La Spigolatrice di Sapri
Fin da giovinetto, appresa questa poesia, ne fui sedotto sia dalla metafora sia dal componimento lirico: dell’una affascinato e coinvolto, dell’altro estasiato e toccato. Un’impresa patriottica già tragicamente fallita, dai cui versi traspare la speranza di un felice esito della spedizione e, al tempo stesso, nelle strofe finali, il drammatico epilogo dell’avventura. Spesso col passar degli anni si son succeduti confronti e affinità nel quieto vivere; sempre ne è conseguita un’ovvia deduzione: mai questione di generi bensì di opportunità. E lo spigolare mi fu sempre caro.
A ragion veduta ne feci anche oggetto su La mia pagina Web, forse ostentandone l’uso di un modo di agire piuttosto personale e avanti con i tempi; che non voleva assolutamente essere una vanteria, bensì, nel continuo “spigolare” perseguire l’opportunità. «L'imprenditore deve riscoprire lo "spirito d'impresa" attraverso forme di forte motivazione in grado di essere trasferita su tutti quelli che partecipano agli eventi imprenditoriali», scrive Gianfranco Dioguardi. Si appalesavano segni premonitori: nella crisi cultura dal maggio 68, con la crisi ecologica dal 1972 e la crisi sociale dal 1986; mentre a me capitava l’occasione nello svolgimento di gestione di cantieri prevalentemente con una tra le più importanti Compagnie Italiane di Montaggi Industriali.
Scommettendo sull’opportunità di poter valutare accuratamente l’importanza di valorizzare e organizzare il patrimonio di conoscenze ed esperienze, cioè il valore del capitale intellettuale dell’azienda, mi è stato consentito l’uso di strumenti di programmazione reticolare: il (Project Evaluation and Review Technique) e il (Critical Path Method); due strumenti di Project Management volti alla schedulazione delle attività che compongono il progetto e, più in generale, alla gestione degli aspetti temporali di quest’ultimo. «Molto spesso questi due strumenti, che da un punto di vista accademico rimangono pur sempre distinti, sono considerati insieme, perché la sola differenza tra i due è la tipologia di durate delle attività considerate: stocastica nel primo caso, deterministica nel secondo». [1]
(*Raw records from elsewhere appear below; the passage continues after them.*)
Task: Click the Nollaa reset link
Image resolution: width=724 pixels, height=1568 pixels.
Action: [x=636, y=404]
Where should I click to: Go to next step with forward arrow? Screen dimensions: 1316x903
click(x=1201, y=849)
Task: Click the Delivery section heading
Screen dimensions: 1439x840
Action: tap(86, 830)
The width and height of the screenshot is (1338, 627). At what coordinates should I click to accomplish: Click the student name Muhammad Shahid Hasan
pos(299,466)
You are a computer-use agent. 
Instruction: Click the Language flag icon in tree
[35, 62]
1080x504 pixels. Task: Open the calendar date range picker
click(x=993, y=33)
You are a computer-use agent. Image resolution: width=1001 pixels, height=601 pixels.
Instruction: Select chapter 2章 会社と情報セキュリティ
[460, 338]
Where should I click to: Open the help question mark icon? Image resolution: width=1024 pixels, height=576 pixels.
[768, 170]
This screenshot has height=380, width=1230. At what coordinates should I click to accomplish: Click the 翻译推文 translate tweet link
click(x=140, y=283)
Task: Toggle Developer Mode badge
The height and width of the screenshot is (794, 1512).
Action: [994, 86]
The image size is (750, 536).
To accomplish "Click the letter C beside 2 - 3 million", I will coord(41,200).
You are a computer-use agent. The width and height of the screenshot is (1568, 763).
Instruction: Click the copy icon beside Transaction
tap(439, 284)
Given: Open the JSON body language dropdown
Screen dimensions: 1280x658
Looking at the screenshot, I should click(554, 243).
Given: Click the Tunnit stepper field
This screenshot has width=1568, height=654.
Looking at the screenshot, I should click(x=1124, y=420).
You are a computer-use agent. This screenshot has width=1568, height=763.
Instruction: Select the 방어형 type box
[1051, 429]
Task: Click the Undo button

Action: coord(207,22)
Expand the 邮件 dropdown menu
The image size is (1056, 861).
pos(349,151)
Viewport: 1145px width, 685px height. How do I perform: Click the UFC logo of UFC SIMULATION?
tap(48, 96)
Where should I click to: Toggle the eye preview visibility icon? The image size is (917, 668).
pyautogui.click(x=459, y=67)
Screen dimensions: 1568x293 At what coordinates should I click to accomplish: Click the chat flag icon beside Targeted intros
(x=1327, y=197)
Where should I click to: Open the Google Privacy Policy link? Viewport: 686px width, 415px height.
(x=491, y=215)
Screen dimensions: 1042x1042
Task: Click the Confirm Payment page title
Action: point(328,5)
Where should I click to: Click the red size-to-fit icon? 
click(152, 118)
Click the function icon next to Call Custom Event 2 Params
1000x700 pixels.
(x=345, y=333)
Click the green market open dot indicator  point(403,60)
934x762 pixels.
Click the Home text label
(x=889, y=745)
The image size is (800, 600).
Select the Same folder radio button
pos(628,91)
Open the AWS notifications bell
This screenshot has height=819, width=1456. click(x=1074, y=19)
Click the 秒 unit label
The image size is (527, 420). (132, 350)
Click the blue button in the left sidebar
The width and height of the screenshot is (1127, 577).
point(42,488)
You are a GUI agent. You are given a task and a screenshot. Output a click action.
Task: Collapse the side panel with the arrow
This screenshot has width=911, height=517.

E lo spigolare mi fu sempre caro.
Derivato dal francese antico e privo di un sostantivo corrispondente nella lingua italiana, il termine anglosassone “governance” negli ultimi venti anni è diventato popolare nel dibattito politico e accademico. La stessa definizione del concetto ha subito cambiamenti e integrazioni, seppure in generale si possa sostenere che economisti, politologi ed esperti di relazioni internazionali, l’hanno usato, innanzitutto, per marcare una distinzione, e una contrapposizione con il “government” inteso quale istituzione, apparato e organizzazione.
Nell’accezione di ‘insieme dei principi, dei modi, delle procedure per la gestione e il governo di società, enti, istituzioni, o fenomeni complessi, dalle rilevanti ricadute sociali’, il sostantivo aziendalistico-imprenditoriale governance, dritto dritto nell’italiano e nelle altre lingue europee del cosiddetto mondo economicamente più sviluppato, si impone, trasvolando l’oceano Atlantico, dagli inizi degli anni Novanta del Novecento (il GDU, diretto da Tullio De Mauro, certifica il 1988 come data della prima attestazione nell’italiano scritto).
L’anglicismo, che propriamente vuol dire ‘modo di dirigere, conduzione’, inizialmente ha battuto e ribattuto sulle pagine della stampa italiana le piste del mondo dell’impresa, soprattutto perché abbinato all’aggettivo (anglosassone pure lui) corporate’aziendali’, nella locuzione corporate governance (in italiano dal 1994), che vale, «nel linguaggio aziendale, il metodo e la struttura organizzativa con la quale si distribuisce il comando tra i dirigenti di un’impresa» (Treccani.it).